### Text shown
• • • • •
Mr Ferguson in his written submissions, but not in his grounds of appeal, challenged this finding. The Federal Magistrate specifically found that Mr Ferguson knowingly omitted to advise Dr and Mrs Roguszka that there would be occasions when the warehouse would run out of stock, in order not to deter them from entering into the contract. In those circumstances, it was open to the Federal Magistrate to find that Dr and Mrs Roguszka relied upon the representation (Gould v Vaggelas (1985) 157 CLR 215 at 236; MGICA v Kenny & Good Pty Ltd (1996) 140 ALR 313 at 358).
Likewise, in his written submissions, but not in his grounds of appeal, Mr Ferguson challenged the finding of the Federal Magistrate that the respondent suffered loss and damage by reason of Ferguson Consolidated’s misleading or deceptive conduct. The Federal Magistrate found that this representation comprised one of several representations which caused Dr and Mrs Roguszka to enter into and settle the contract for the purchase of the Midland business which, in turn, caused the respondent to suffer loss and damage. This was a finding which was open to the Federal Magistrate.
It follows that the additional challenges referred to by Mr Ferguson in his written submissions, are, also, dismissed.
Expert evidence of Mr Anthony Douglas-Brown
Mr Ferguson next challenged the decision of the Federal Magistrate to admit the expert evidence of Mr Anthony Douglas-Brown. More specifically, in his submissions in support of this ground of appeal, Mr Ferguson complained that the Federal Magistrate erred in accepting the evidence of Mr Douglas-Brown on the question of the valuation of the goodwill of the Midland business.
The evidence in relation to the valuation of the Midland business was relevant to the question of damages. Mr Douglas-Brown said that in his opinion, the value of the goodwill of the Midland business at the time of purchase was $30,000. By contrast, Mr Robinson, who was the expert called by Ferguson Consolidated, stated that in his opinion the goodwill valuation was $155,000. The Federal Magistrate accepted the evidence of Mr Douglas‑Brown and made a finding that the respondent was induced to pay $90,000 more for the goodwill of the Midland business than it was worth. The Federal Magistrate awarded $90,000 for the capital loss as part of the damages awarded to the respondent.
• • • • •
### Aim 1
In the judgment excerpt, what value did Mr Douglas-Brown place on the goodwill of the Midland business at the time of purchase?
### Aim 2
Write a continuation of the judgment excerpt, starting after its final sentence.

### Given data
• • • • •
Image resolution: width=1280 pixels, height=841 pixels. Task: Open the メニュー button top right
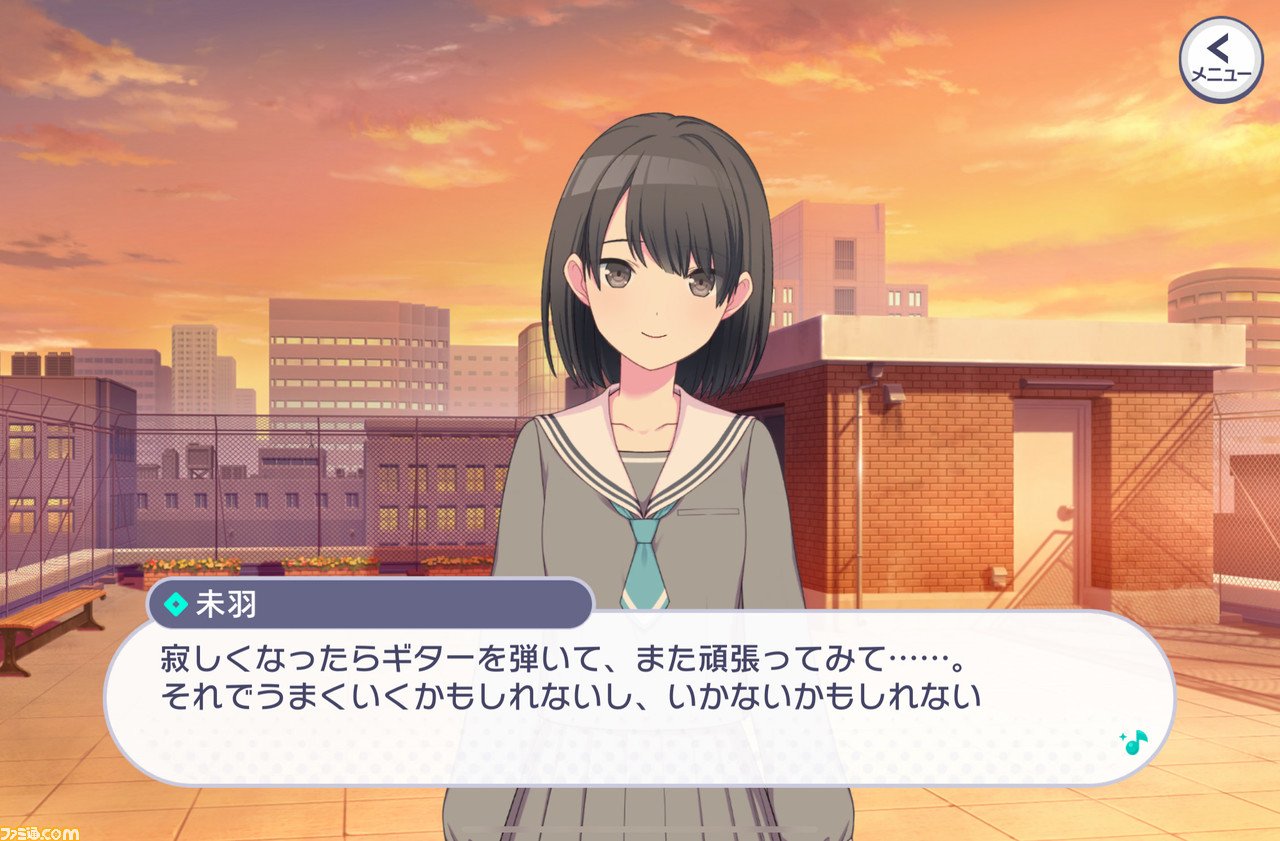(1222, 60)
• • • • •
### Task output 1
$30,000

### Task output 2
In support of this ground of appeal, Mr Ferguson contended that Mr Douglas-Brown was not qualified to give expert evidence on a business valuation. Mr Ferguson also contended in his written submissions, that the Federal Magistrate should have accepted the evidence of Mr Robinson.
The same objection in relation to the admissibility of Mr Douglas-Brown’s evidence was made at trial. There it was contended that Mr Douglas-Brown lacked the necessary expertise to give expert evidence in relation to the valuation of businesses that were not in financial difficulty because he was primarily an insolvency practitioner. The same submission was repeated by Mr Ferguson on appeal.
In his reasons, the Federal Magistrate rejected this contention and held that Mr Douglas-Brown was qualified to give expert evidence on the valuation of the Midland business. In coming to that finding, the Federal Magistrate referred to the fact that Mr Douglas-Brown held relevant tertiary qualifications, was an official liquidator of the Supreme Court of Western Australia and had been involved in external administrations of over 300 companies over the last 25 years. Further, the Federal Magistrate noted it did not follow that because Mr Douglas-Brown was an insolvency practitioner that he had no expertise in valuing the goodwill of businesses. The Federal Magistrate noted that companies in financial distress may have a significant goodwill component which insolvency practitioners would be required to value. In any event, the Federal Magistrate said that the Midland business was not in sound financial health, and was of the type of business with which Mr Douglas-Brown was accustomed to dealing.
The Federal Magistrate, also, noted that Mr Robinson had no tertiary qualifications, was a real estate agent who, as part of that business, had acted as a business broker for about four years, had no special expertise in valuing companies or businesses, whether in distress or not, was not able to name a single valuation text, and his only qualification was that he had done a very short Real Estate Institute of Western Australia course in valuation.
The Federal Magistrate observed at [105] of his reasons:
In the circumstances, the Court has come to the view that Mr Robinson's evidence ought not to be accepted as the evidence of an expert. In any event, the Court would prefer the evidence of Mr Douglas Brown. His evidence was given in a proper and professional manner and he had command of the materials upon which his analysis was based. By contrast, Mr Robinson was full of bluster, and gave every appearance of, both in his written evidence and oral evidence, not understanding the valuation methodology that he purported to employ. Furthermore, he was a person who had had business dealings with Mr Ferguson and the Court was not entirely satisfied that his evidence could be said to be independent.
In my view, on the basis of the findings which the Federal Magistrate made, it was open to the Federal Magistrate to treat the evidence of Mr Douglas-Brown as the evidence of an expert in the field of business valuation, and to prefer Mr Douglas-Brown’s evidence to the evidence of Mr Robinson.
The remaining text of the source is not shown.